McKinney, who won the combined gold medal in the World Alpine Ski Championships last February at Vail, Colo., underwent a five-hour operation at South Lake Tahoe late last month, after which Dr. Richard Steadman said: “Although as knee injuries go, this is a real serious one, everything went together well, and I’m encouraged. We’re going to take it one step at a time, but her season has definitely ended.”

The schedule at Park City, which will be one of the Alpine venues if Salt Lake City’s bid for the 1998 Winter Olympics is successful, calls for the men’s giant slalom today, followed by the women’s giant slalom Friday, the women’s slalom Saturday and the men’s slalom Sunday.

The men will move to Waterville Valley, N.H., for a giant slalom next Wednesday, then to Mont Sainte Anne, Quebec, for a slalom and giant slalom Dec. 2-3, before flying off to Europe.

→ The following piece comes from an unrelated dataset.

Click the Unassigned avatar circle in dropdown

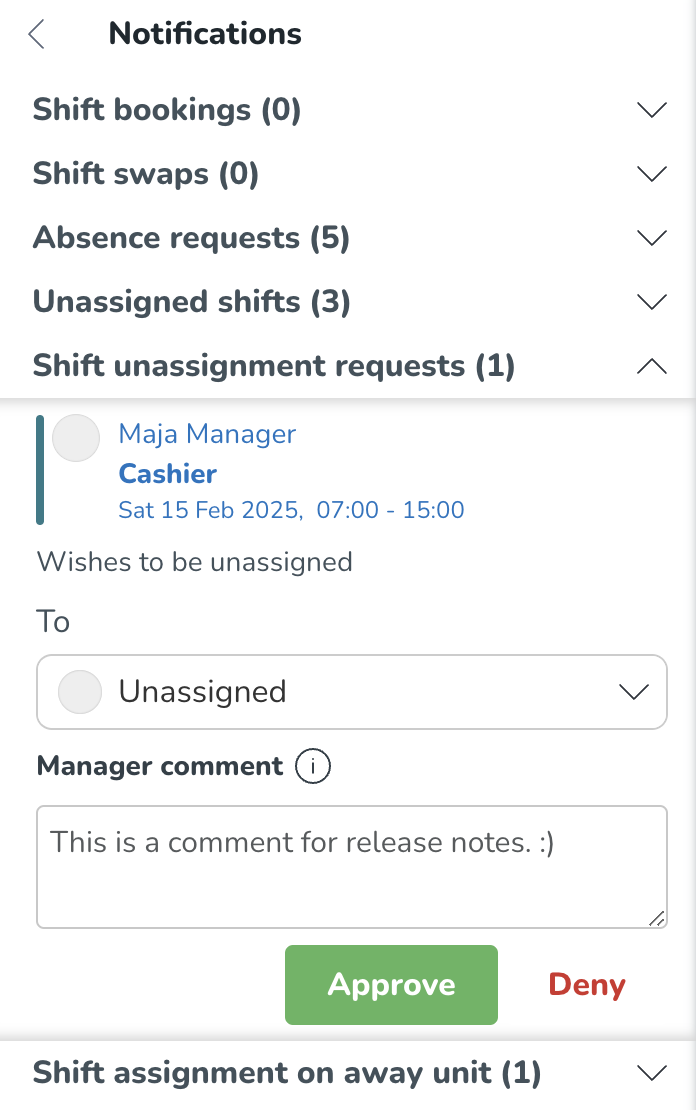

The women will make three other North American stops--at Vail for a giant slalom and super-G Dec. 2-3; at Steamboat, Colo., for a downhill, slalom and combined Dec. 9-10, and at Panorama, B.C., for two downhills Dec. 16-17.

Skiing Notes

If you’ve been planning to ski over the Thanksgiving holidays, forget it. Mammoth Mountain has one to two feet of snow with just a few of its lifts operating, and two resorts are open near Lake Tahoe--Boreal and Alpine Meadows--but they’re also offering only extremely limited skiing. . . . Utah isn’t much better off, with Brighton the lone ski area definitely going. . . . Colorado lists A-Basin, Aspen Mountain, Beaver Creek, Breckenridge, Copper Mountain, Crested Butte, Keystone, Loveland, Steamboat, Telluride, Vail and Winter Park as partially operational.